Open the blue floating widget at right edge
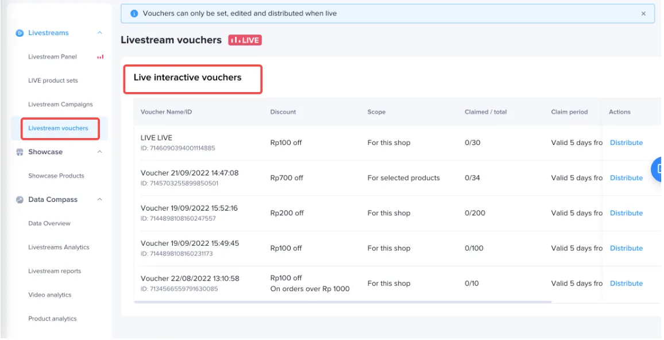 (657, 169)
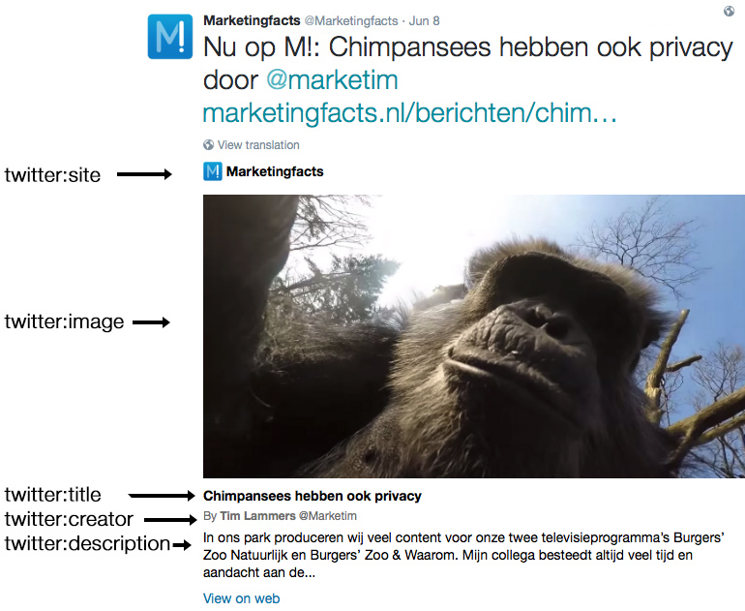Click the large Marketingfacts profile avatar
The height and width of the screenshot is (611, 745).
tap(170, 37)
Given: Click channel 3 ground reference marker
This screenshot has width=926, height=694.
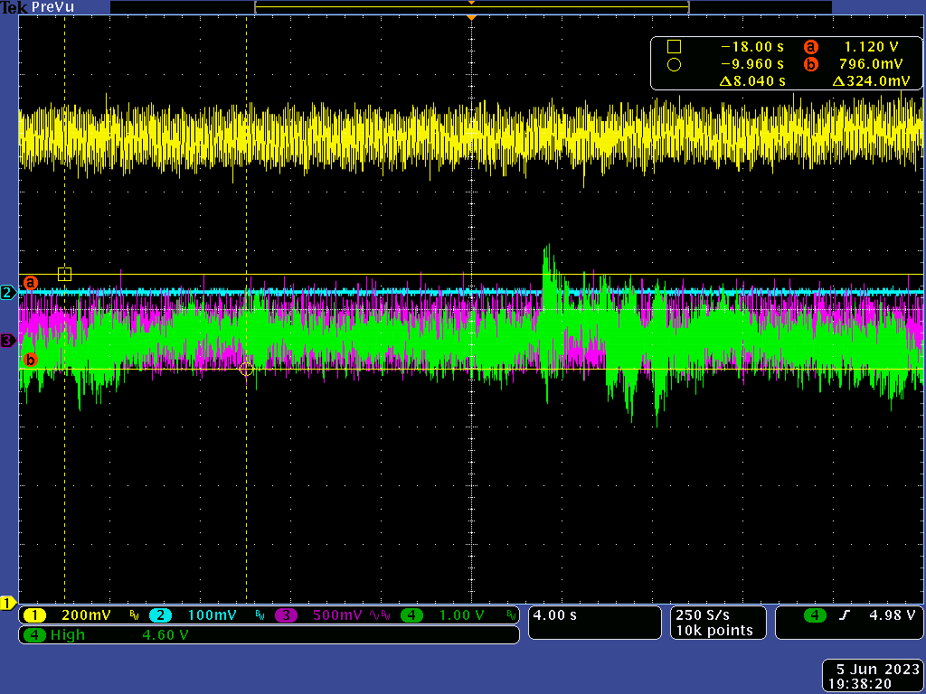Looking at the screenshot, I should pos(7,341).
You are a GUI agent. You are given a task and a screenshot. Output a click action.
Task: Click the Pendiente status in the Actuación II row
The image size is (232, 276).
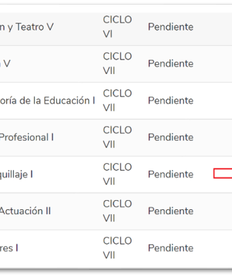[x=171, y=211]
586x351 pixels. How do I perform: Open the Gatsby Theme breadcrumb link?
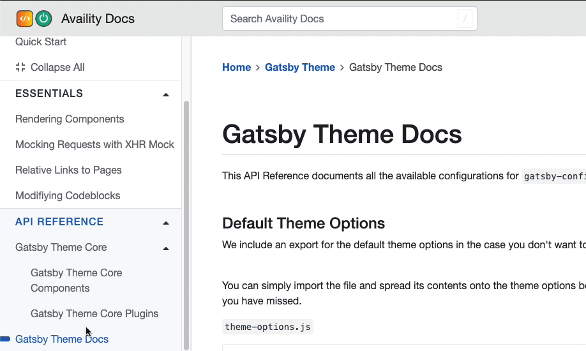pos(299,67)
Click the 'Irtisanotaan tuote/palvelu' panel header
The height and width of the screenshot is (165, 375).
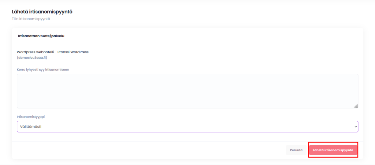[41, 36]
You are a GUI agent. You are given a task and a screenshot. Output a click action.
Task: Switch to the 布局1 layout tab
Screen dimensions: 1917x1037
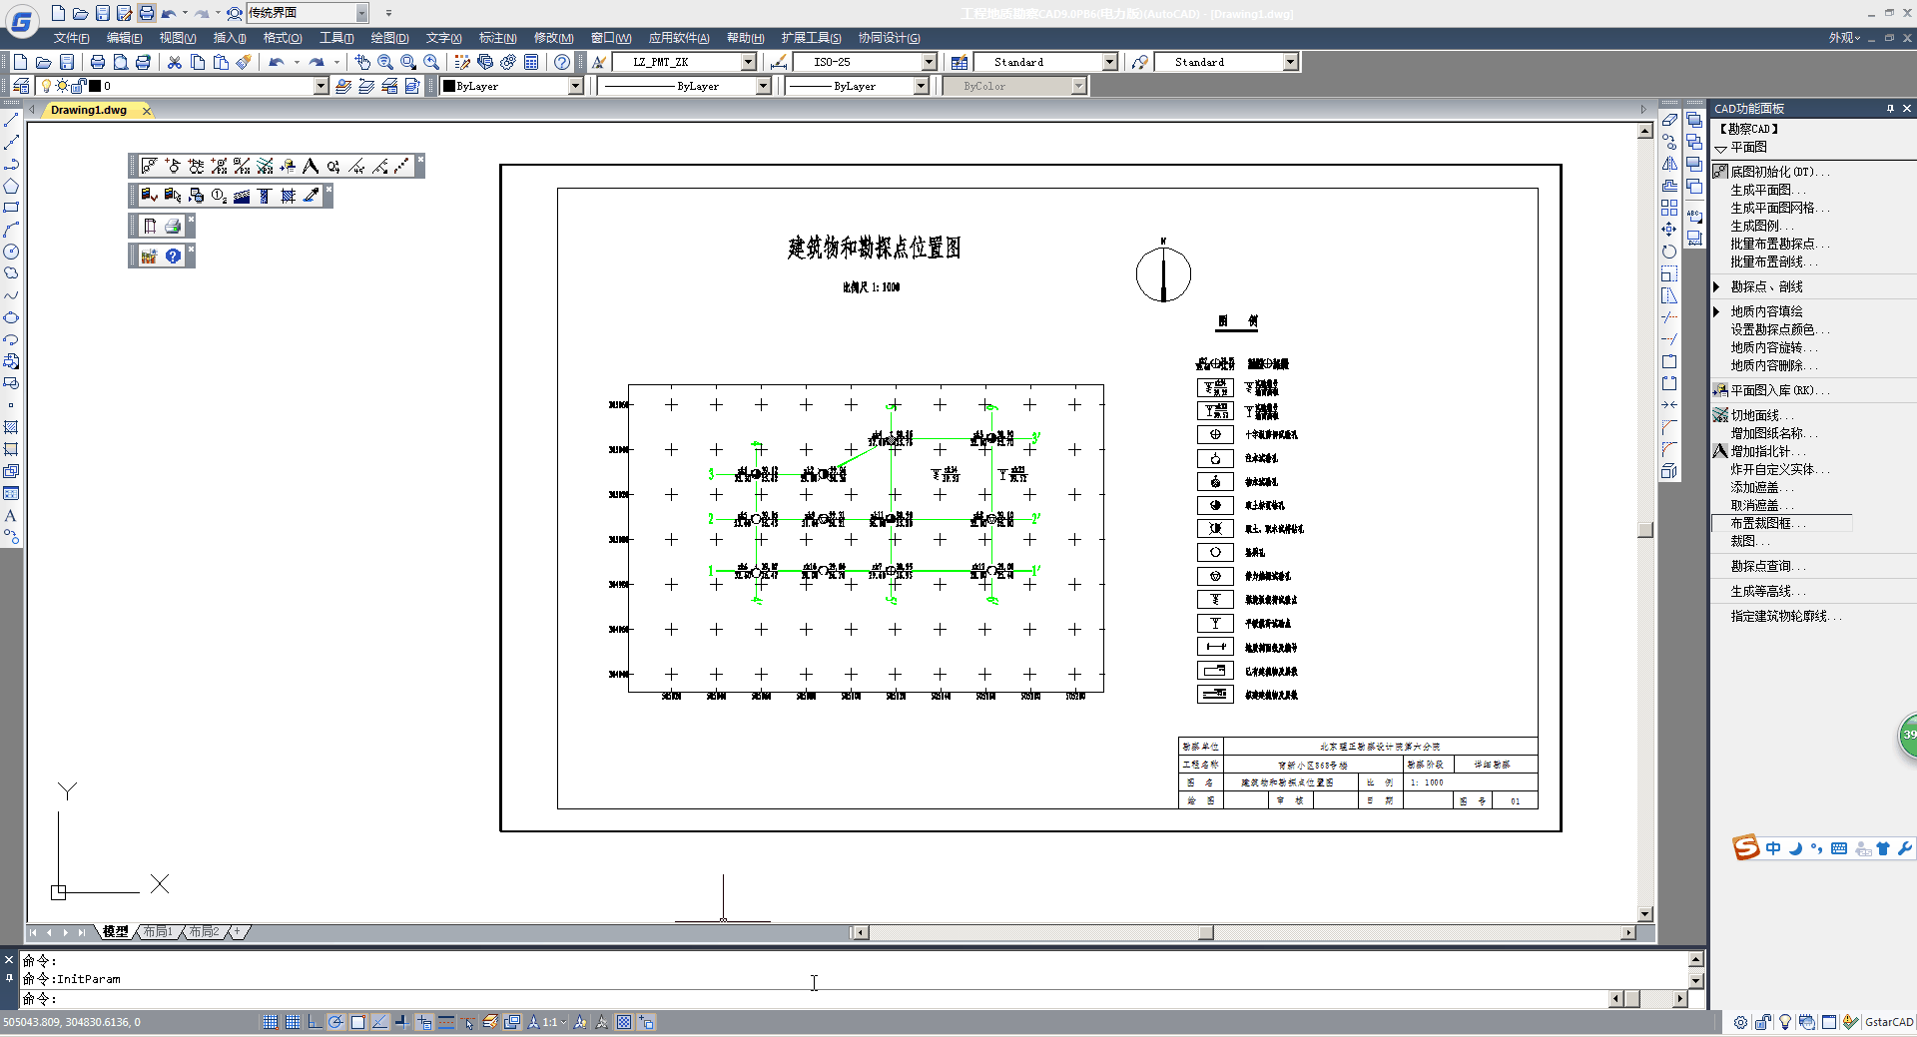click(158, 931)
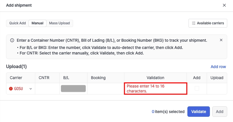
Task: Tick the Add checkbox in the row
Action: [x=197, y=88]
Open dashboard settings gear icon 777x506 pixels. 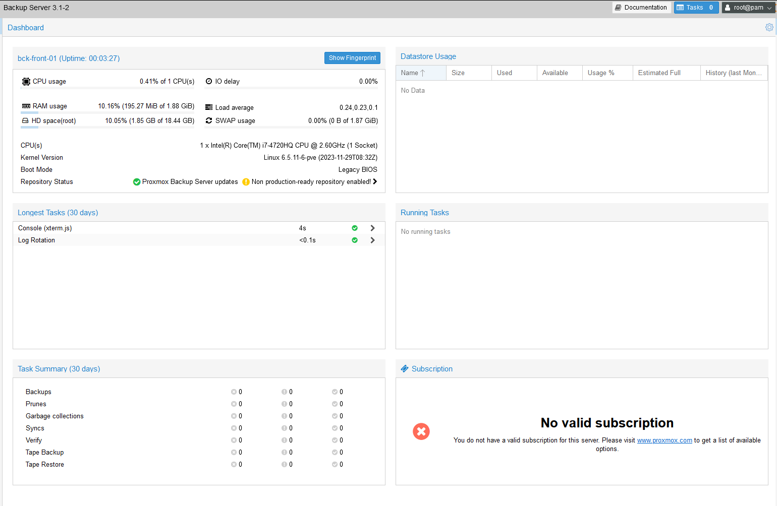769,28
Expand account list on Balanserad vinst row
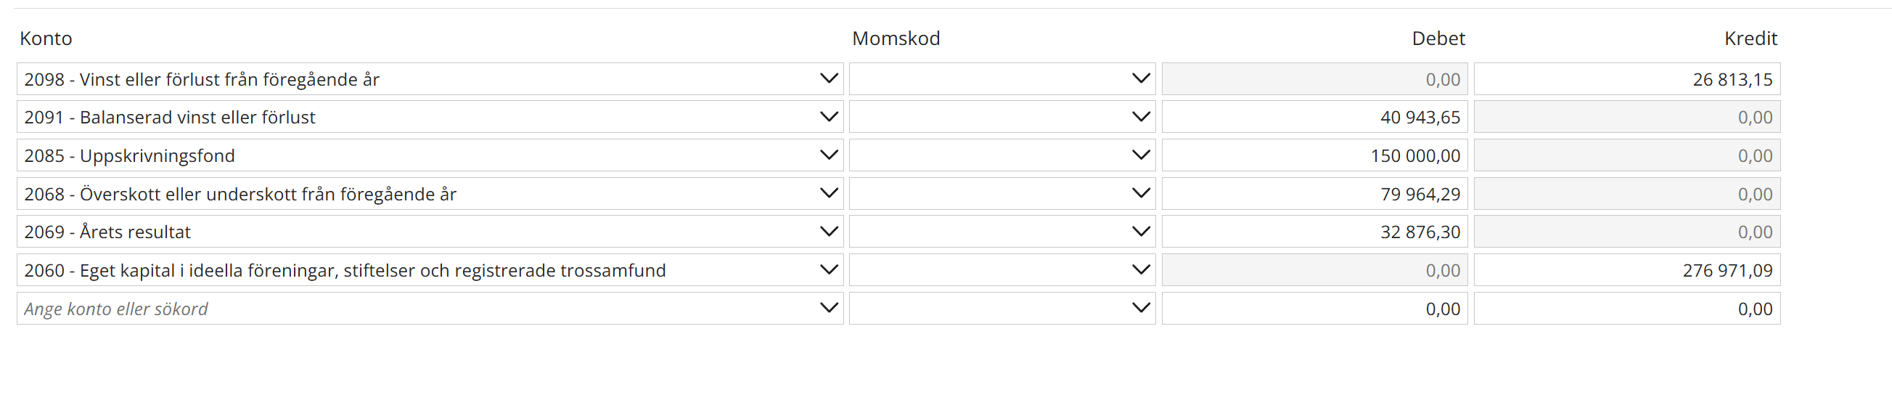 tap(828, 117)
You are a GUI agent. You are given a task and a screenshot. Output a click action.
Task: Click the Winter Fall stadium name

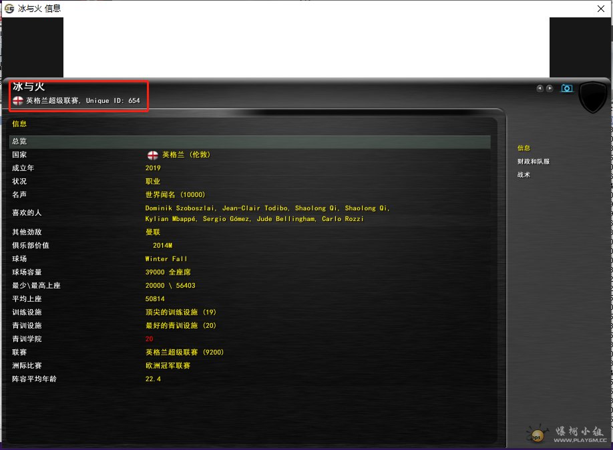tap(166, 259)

- - - - -

# [Try it]
Using the entries above, write out exactly the lines from the one with "The image size is (232, 276)." through the one with "Task: Switch to the 布局1 layout tab", ends included. Leave out any pictures.

# [Result]
The image size is (232, 276).
[x=171, y=211]
586x351 pixels. How do I perform: Open the Gatsby Theme breadcrumb link?
pos(299,67)
Click the 'Irtisanotaan tuote/palvelu' panel header
The height and width of the screenshot is (165, 375).
[41, 36]
You are a GUI agent. You are given a task and a screenshot. Output a click action.
Task: Switch to the 布局1 layout tab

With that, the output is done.